Set out every line of the listing below as a Markdown table with the columns Row and Line, numbering the rows and leaving out blank lines.

********************

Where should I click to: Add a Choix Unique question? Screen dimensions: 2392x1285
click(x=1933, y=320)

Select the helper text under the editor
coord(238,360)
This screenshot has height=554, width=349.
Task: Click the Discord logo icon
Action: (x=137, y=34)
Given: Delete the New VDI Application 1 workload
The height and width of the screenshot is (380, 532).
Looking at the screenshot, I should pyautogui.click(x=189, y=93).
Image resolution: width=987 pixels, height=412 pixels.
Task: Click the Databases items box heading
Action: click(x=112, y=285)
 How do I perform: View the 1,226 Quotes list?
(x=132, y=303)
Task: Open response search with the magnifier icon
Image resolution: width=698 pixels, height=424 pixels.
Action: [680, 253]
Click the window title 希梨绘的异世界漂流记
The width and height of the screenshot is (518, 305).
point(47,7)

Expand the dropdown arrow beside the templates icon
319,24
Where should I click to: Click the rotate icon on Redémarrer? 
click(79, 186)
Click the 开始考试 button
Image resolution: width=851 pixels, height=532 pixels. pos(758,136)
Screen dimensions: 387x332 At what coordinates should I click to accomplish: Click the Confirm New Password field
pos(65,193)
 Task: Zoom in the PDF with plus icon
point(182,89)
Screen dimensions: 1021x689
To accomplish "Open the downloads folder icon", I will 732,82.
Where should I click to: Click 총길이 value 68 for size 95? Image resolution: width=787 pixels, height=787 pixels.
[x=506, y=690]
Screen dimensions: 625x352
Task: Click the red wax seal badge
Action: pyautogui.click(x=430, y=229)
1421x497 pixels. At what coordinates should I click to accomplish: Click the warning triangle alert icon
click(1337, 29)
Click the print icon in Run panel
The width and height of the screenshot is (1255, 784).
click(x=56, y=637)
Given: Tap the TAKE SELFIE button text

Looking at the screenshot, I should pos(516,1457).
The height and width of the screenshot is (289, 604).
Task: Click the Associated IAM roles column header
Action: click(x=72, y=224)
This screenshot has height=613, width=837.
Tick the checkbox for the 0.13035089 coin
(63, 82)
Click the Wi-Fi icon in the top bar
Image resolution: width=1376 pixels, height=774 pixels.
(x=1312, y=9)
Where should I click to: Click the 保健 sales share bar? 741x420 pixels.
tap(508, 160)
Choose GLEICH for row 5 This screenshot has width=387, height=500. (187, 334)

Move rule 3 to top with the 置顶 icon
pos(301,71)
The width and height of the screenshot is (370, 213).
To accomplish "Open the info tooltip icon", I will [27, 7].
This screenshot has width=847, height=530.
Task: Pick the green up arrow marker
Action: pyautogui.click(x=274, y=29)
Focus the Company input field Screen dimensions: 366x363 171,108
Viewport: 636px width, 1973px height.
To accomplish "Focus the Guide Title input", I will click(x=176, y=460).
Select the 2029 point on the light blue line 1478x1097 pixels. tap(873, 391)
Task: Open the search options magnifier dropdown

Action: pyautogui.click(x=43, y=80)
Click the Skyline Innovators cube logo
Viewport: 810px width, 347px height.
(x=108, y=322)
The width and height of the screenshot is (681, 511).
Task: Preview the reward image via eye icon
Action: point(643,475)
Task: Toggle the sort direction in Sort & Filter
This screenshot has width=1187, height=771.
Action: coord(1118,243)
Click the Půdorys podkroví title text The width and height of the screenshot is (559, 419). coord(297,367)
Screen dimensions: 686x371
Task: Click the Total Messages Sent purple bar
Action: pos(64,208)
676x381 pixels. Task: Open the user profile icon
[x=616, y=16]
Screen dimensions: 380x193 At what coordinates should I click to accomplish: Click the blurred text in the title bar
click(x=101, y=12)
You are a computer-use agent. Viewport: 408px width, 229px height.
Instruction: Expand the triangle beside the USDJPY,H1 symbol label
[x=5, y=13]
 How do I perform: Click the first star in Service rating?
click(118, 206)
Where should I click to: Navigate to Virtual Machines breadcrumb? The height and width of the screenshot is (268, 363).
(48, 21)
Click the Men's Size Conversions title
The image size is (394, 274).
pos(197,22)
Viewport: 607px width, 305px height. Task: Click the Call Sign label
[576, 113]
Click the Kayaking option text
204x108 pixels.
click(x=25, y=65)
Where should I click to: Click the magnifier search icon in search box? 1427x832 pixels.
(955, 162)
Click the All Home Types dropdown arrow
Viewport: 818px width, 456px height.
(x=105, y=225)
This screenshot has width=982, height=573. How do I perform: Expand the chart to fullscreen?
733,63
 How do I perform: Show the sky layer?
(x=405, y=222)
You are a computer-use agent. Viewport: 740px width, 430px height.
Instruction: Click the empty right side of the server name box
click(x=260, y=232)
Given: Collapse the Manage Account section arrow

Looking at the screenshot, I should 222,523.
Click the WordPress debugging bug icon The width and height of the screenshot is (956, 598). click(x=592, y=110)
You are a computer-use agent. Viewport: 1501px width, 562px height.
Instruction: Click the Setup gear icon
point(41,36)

********************

[SOLUTION FOR THIS PROBLEM]
| Row | Line |
|---|---|
| 1 | Where should I click to: Add a Choix Unique question? Screen dimensions: 2392x1285 |
| 2 | click(x=1933, y=320) |
| 3 | Select the helper text under the editor |
| 4 | coord(238,360) |
| 5 | This screenshot has height=554, width=349. |
| 6 | Task: Click the Discord logo icon |
| 7 | Action: (x=137, y=34) |
| 8 | Given: Delete the New VDI Application 1 workload |
| 9 | The height and width of the screenshot is (380, 532). |
| 10 | Looking at the screenshot, I should pyautogui.click(x=189, y=93). |
| 11 | Image resolution: width=987 pixels, height=412 pixels. |
| 12 | Task: Click the Databases items box heading |
| 13 | Action: click(x=112, y=285) |
| 14 |  How do I perform: View the 1,226 Quotes list? |
| 15 | (x=132, y=303) |
| 16 | Task: Open response search with the magnifier icon |
| 17 | Image resolution: width=698 pixels, height=424 pixels. |
| 18 | Action: [680, 253] |
| 19 | Click the window title 希梨绘的异世界漂流记 |
| 20 | The width and height of the screenshot is (518, 305). |
| 21 | point(47,7) |
| 22 | Expand the dropdown arrow beside the templates icon |
| 23 | 319,24 |
| 24 | Where should I click to: Click the rotate icon on Redémarrer?  |
| 25 | click(79, 186) |
| 26 | Click the 开始考试 button |
| 27 | Image resolution: width=851 pixels, height=532 pixels. pos(758,136) |
| 28 | Screen dimensions: 387x332 At what coordinates should I click to accomplish: Click the Confirm New Password field |
| 29 | pos(65,193) |
| 30 |  Task: Zoom in the PDF with plus icon |
| 31 | point(182,89) |
| 32 | Screen dimensions: 1021x689 |
| 33 | To accomplish "Open the downloads folder icon", I will 732,82. |
| 34 | Where should I click to: Click 총길이 value 68 for size 95? Image resolution: width=787 pixels, height=787 pixels. |
| 35 | [x=506, y=690] |
| 36 | Screen dimensions: 625x352 |
| 37 | Task: Click the red wax seal badge |
| 38 | Action: pyautogui.click(x=430, y=229) |
| 39 | 1421x497 pixels. At what coordinates should I click to accomplish: Click the warning triangle alert icon |
| 40 | click(1337, 29) |
| 41 | Click the print icon in Run panel |
| 42 | The width and height of the screenshot is (1255, 784). |
| 43 | click(x=56, y=637) |
| 44 | Given: Tap the TAKE SELFIE button text |
| 45 | Looking at the screenshot, I should pos(516,1457). |
| 46 | The height and width of the screenshot is (289, 604). |
| 47 | Task: Click the Associated IAM roles column header |
| 48 | Action: click(x=72, y=224) |
| 49 | This screenshot has height=613, width=837. |
| 50 | Tick the checkbox for the 0.13035089 coin |
| 51 | (63, 82) |
| 52 | Click the Wi-Fi icon in the top bar |
| 53 | Image resolution: width=1376 pixels, height=774 pixels. |
| 54 | (x=1312, y=9) |
| 55 | Where should I click to: Click the 保健 sales share bar? 741x420 pixels. |
| 56 | tap(508, 160) |
| 57 | Choose GLEICH for row 5 This screenshot has width=387, height=500. (187, 334) |
| 58 | Move rule 3 to top with the 置顶 icon |
| 59 | pos(301,71) |
| 60 | The width and height of the screenshot is (370, 213). |
| 61 | To accomplish "Open the info tooltip icon", I will [27, 7]. |
| 62 | This screenshot has width=847, height=530. |
| 63 | Task: Pick the green up arrow marker |
| 64 | Action: pyautogui.click(x=274, y=29) |
| 65 | Focus the Company input field Screen dimensions: 366x363 171,108 |
| 66 | Viewport: 636px width, 1973px height. |
| 67 | To accomplish "Focus the Guide Title input", I will click(x=176, y=460). |
| 68 | Select the 2029 point on the light blue line 1478x1097 pixels. tap(873, 391) |
| 69 | Task: Open the search options magnifier dropdown |
| 70 | Action: pyautogui.click(x=43, y=80) |
| 71 | Click the Skyline Innovators cube logo |
| 72 | Viewport: 810px width, 347px height. |
| 73 | (x=108, y=322) |
| 74 | The width and height of the screenshot is (681, 511). |
| 75 | Task: Preview the reward image via eye icon |
| 76 | Action: point(643,475) |
| 77 | Task: Toggle the sort direction in Sort & Filter |
| 78 | This screenshot has width=1187, height=771. |
| 79 | Action: coord(1118,243) |
| 80 | Click the Půdorys podkroví title text The width and height of the screenshot is (559, 419). coord(297,367) |
| 81 | Screen dimensions: 686x371 |
| 82 | Task: Click the Total Messages Sent purple bar |
| 83 | Action: pos(64,208) |
| 84 | 676x381 pixels. Task: Open the user profile icon |
| 85 | [x=616, y=16] |
| 86 | Screen dimensions: 380x193 At what coordinates should I click to accomplish: Click the blurred text in the title bar |
| 87 | click(x=101, y=12) |
| 88 | You are a computer-use agent. Viewport: 408px width, 229px height. |
| 89 | Instruction: Expand the triangle beside the USDJPY,H1 symbol label |
| 90 | [x=5, y=13] |
| 91 |  How do I perform: Click the first star in Service rating? |
| 92 | click(118, 206) |
| 93 | Where should I click to: Navigate to Virtual Machines breadcrumb? The height and width of the screenshot is (268, 363). |
| 94 | (48, 21) |
| 95 | Click the Men's Size Conversions title |
| 96 | The image size is (394, 274). |
| 97 | pos(197,22) |
| 98 | Viewport: 607px width, 305px height. Task: Click the Call Sign label |
| 99 | [576, 113] |
| 100 | Click the Kayaking option text |
| 101 | 204x108 pixels. |
| 102 | click(x=25, y=65) |
| 103 | Where should I click to: Click the magnifier search icon in search box? 1427x832 pixels. |
| 104 | (955, 162) |
| 105 | Click the All Home Types dropdown arrow |
| 106 | Viewport: 818px width, 456px height. |
| 107 | (x=105, y=225) |
| 108 | This screenshot has width=982, height=573. How do I perform: Expand the chart to fullscreen? |
| 109 | 733,63 |
| 110 |  How do I perform: Show the sky layer? |
| 111 | (x=405, y=222) |
| 112 | You are a computer-use agent. Viewport: 740px width, 430px height. |
| 113 | Instruction: Click the empty right side of the server name box |
| 114 | click(x=260, y=232) |
| 115 | Given: Collapse the Manage Account section arrow |
| 116 | Looking at the screenshot, I should 222,523. |
| 117 | Click the WordPress debugging bug icon The width and height of the screenshot is (956, 598). click(x=592, y=110) |
| 118 | You are a computer-use agent. Viewport: 1501px width, 562px height. |
| 119 | Instruction: Click the Setup gear icon |
| 120 | point(41,36) |